ACTIVITY:
Using the records that follow, copy every line containing the word "computer".

DATA TO PROCESS:
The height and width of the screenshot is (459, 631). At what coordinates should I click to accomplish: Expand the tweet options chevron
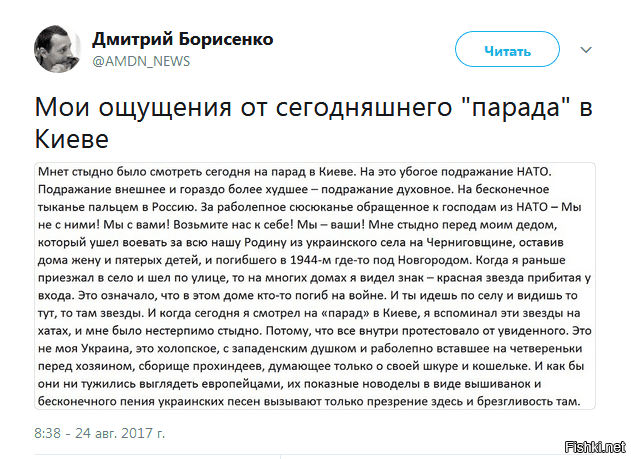click(586, 50)
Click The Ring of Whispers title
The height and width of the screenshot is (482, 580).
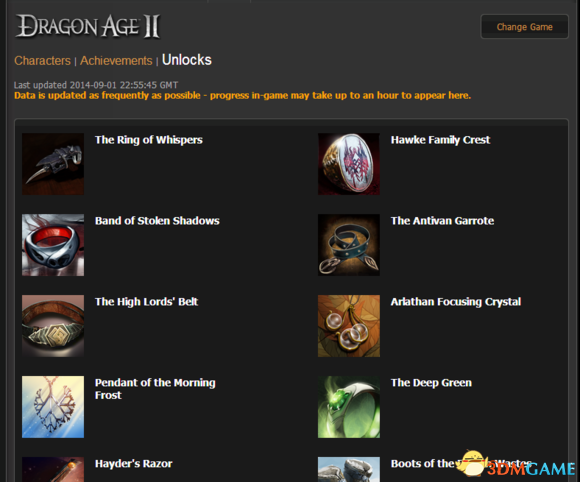click(149, 140)
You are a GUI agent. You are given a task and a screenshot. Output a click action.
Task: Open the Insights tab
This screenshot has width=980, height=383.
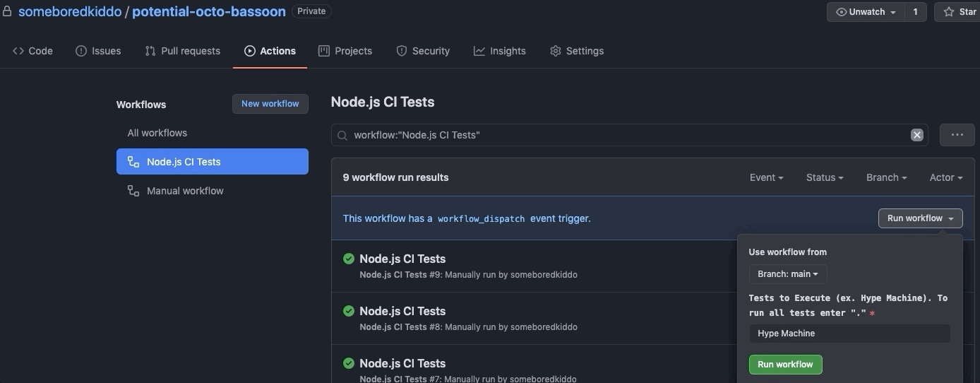[500, 51]
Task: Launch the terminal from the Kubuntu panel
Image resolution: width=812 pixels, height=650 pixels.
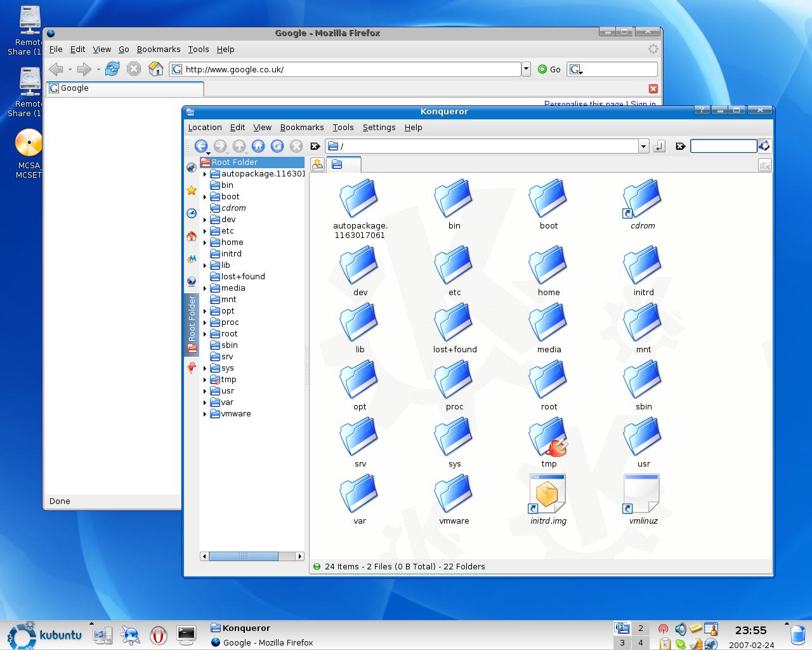Action: click(186, 634)
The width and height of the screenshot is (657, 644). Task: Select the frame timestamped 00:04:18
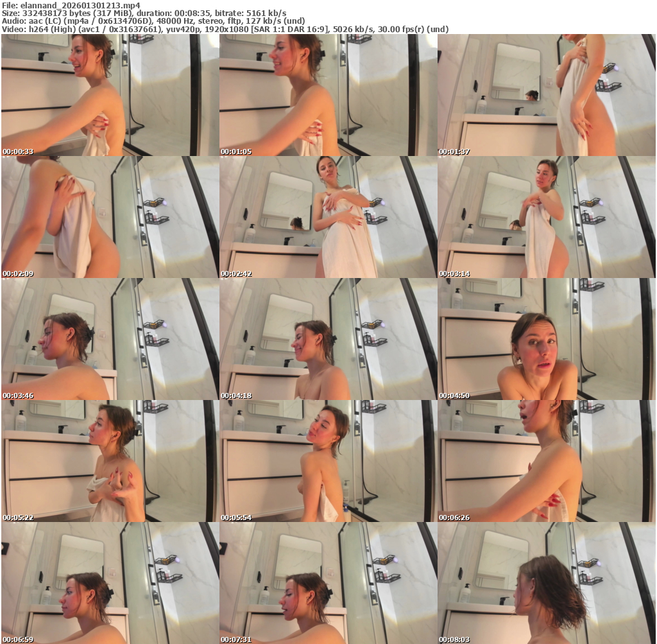[x=328, y=339]
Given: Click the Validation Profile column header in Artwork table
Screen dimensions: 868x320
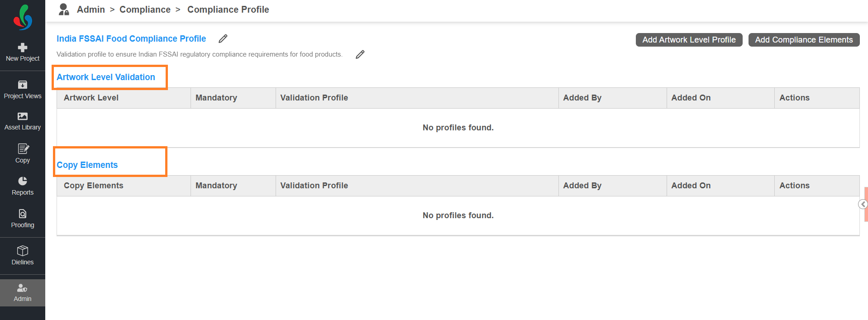Looking at the screenshot, I should pyautogui.click(x=314, y=98).
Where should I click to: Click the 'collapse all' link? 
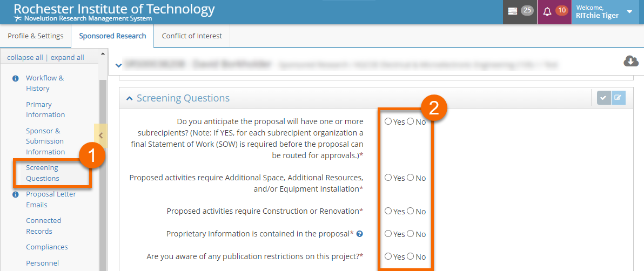tap(25, 58)
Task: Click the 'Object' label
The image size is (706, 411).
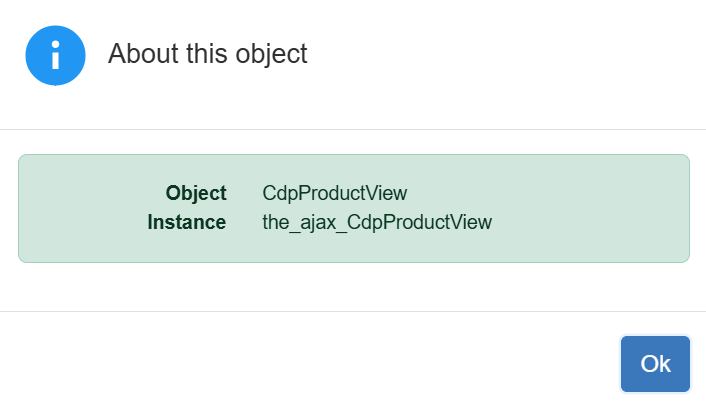Action: coord(196,193)
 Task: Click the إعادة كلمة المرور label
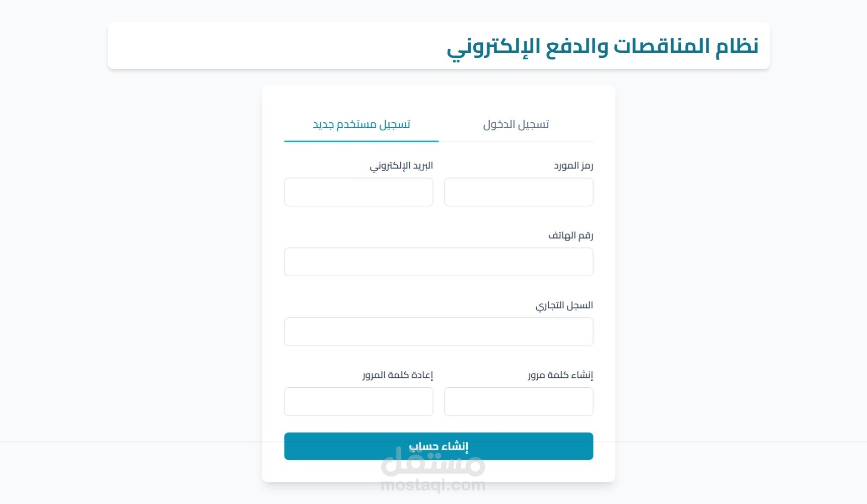(x=398, y=375)
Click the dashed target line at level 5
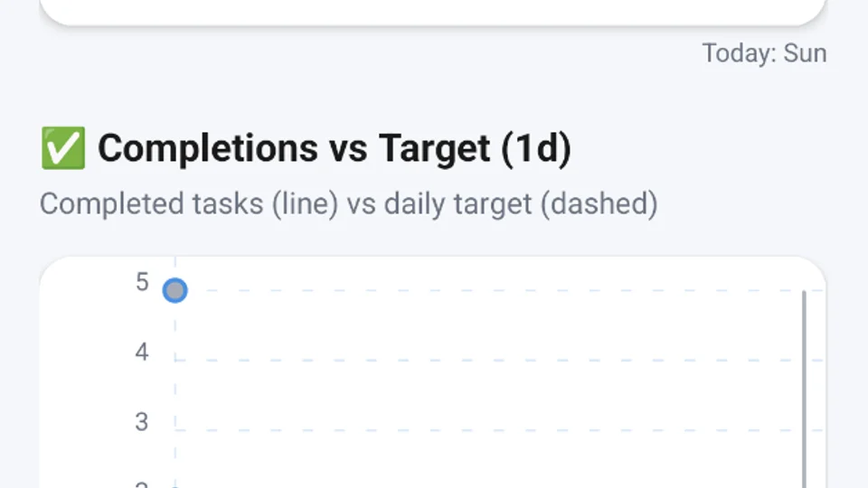This screenshot has width=868, height=488. coord(488,291)
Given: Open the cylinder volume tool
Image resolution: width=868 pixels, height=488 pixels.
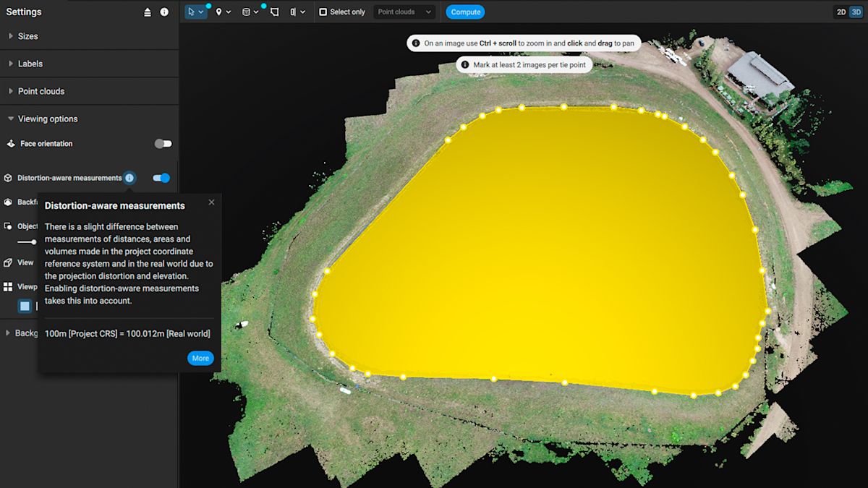Looking at the screenshot, I should [246, 12].
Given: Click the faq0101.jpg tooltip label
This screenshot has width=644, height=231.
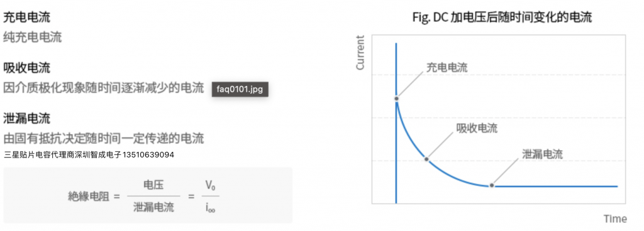Looking at the screenshot, I should click(240, 89).
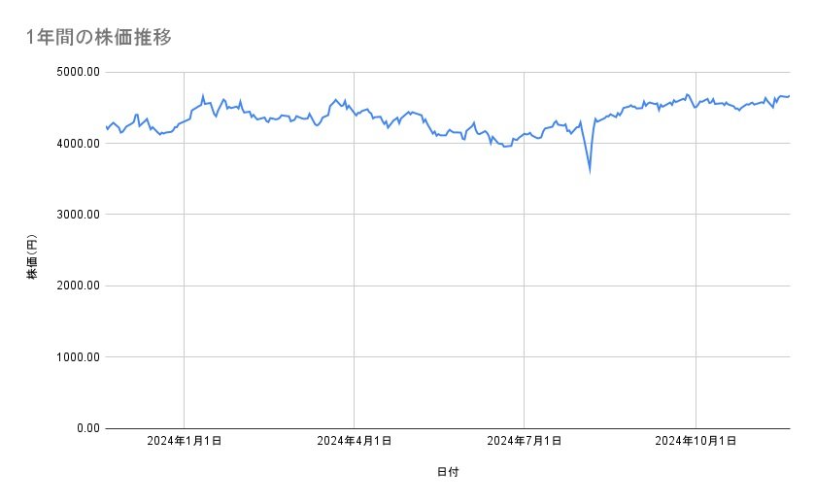Click the "2024年7月1日" x-axis date label
The image size is (815, 504).
pyautogui.click(x=525, y=442)
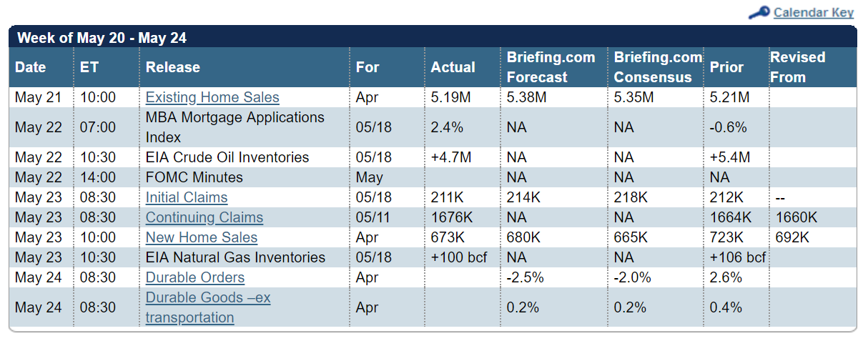Screen dimensions: 868x346
Task: Click the Week of May 20 - May 24 title
Action: pos(102,38)
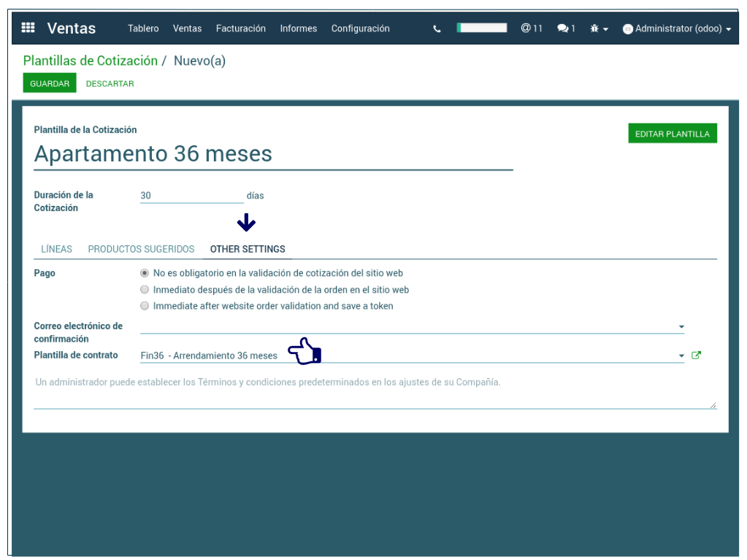Select 'Inmediato después de la validación' option

(145, 290)
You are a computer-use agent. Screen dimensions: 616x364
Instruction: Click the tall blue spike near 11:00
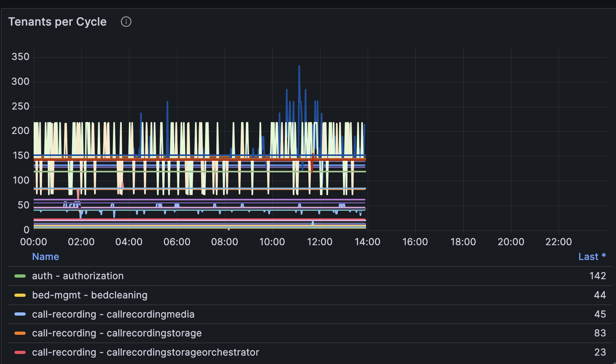pos(298,80)
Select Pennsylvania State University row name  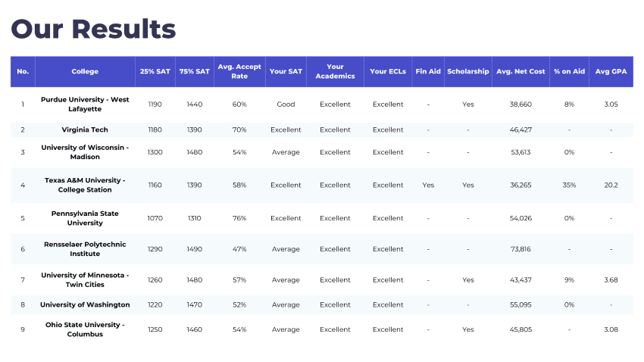pos(85,218)
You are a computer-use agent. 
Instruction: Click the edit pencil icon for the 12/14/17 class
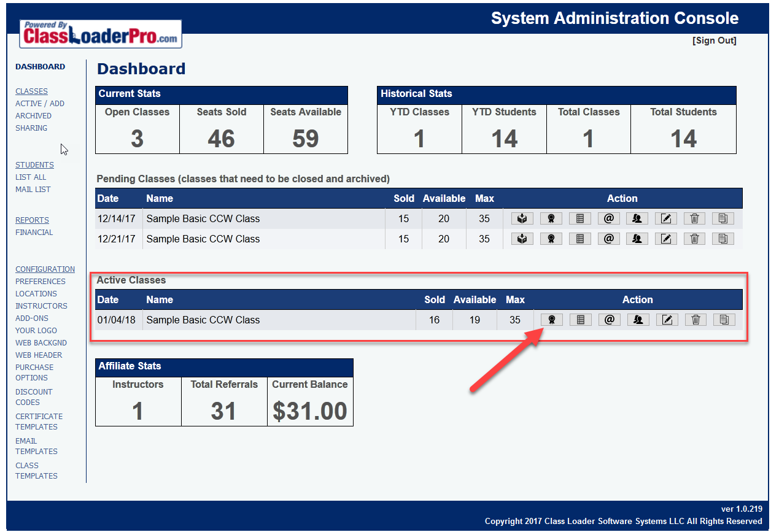tap(665, 219)
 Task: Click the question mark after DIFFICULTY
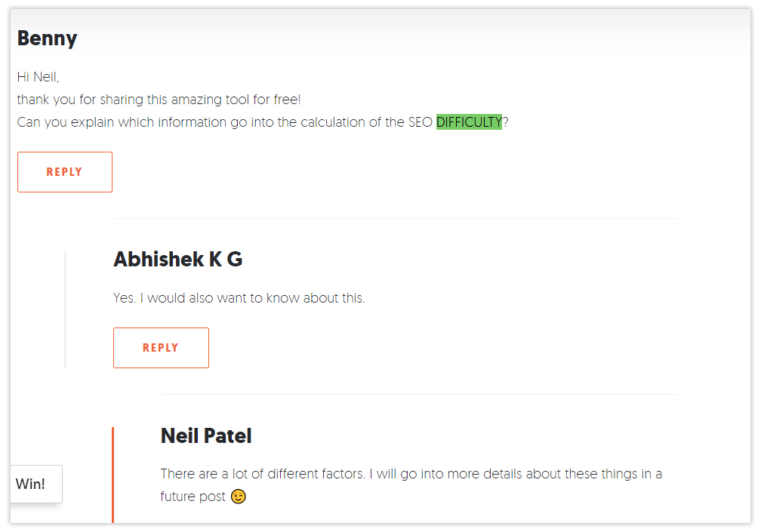coord(504,121)
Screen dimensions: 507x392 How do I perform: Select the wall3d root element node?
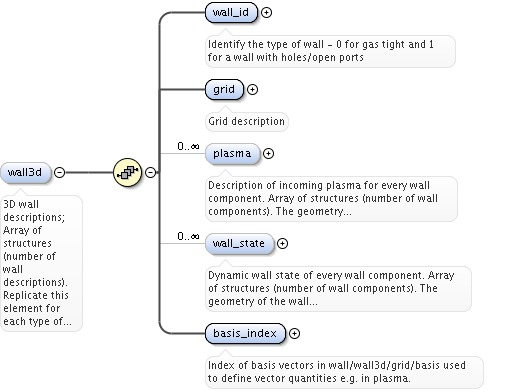coord(26,173)
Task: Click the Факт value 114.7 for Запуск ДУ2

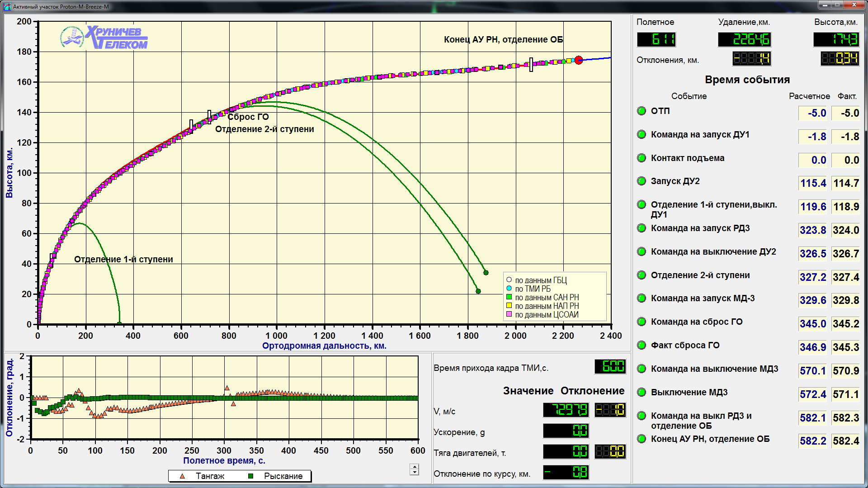Action: (845, 183)
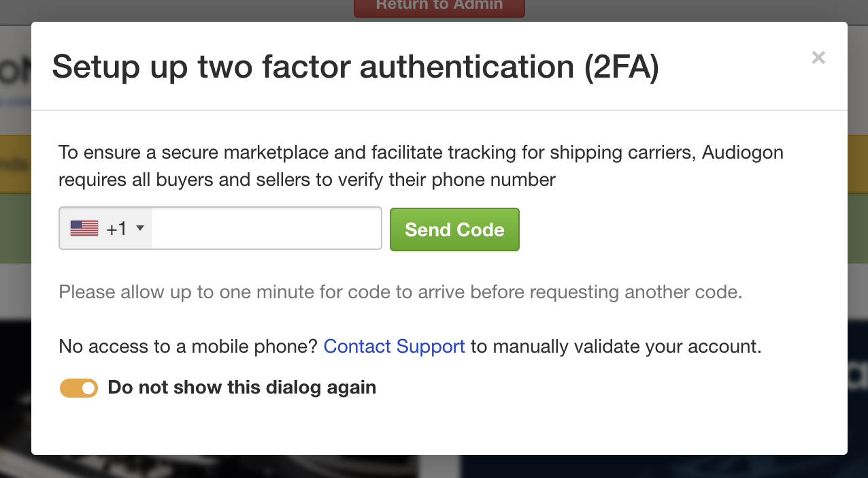The image size is (868, 478).
Task: Click the manually validate your account text
Action: click(x=627, y=347)
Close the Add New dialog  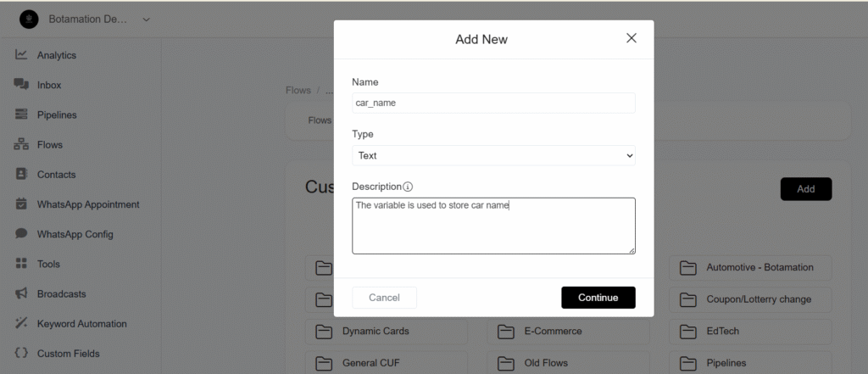[x=631, y=38]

RESULT OF THE EXERCISE:
You are a computer-use agent. Screen dimensions: 616x364
You are a computer-use agent. 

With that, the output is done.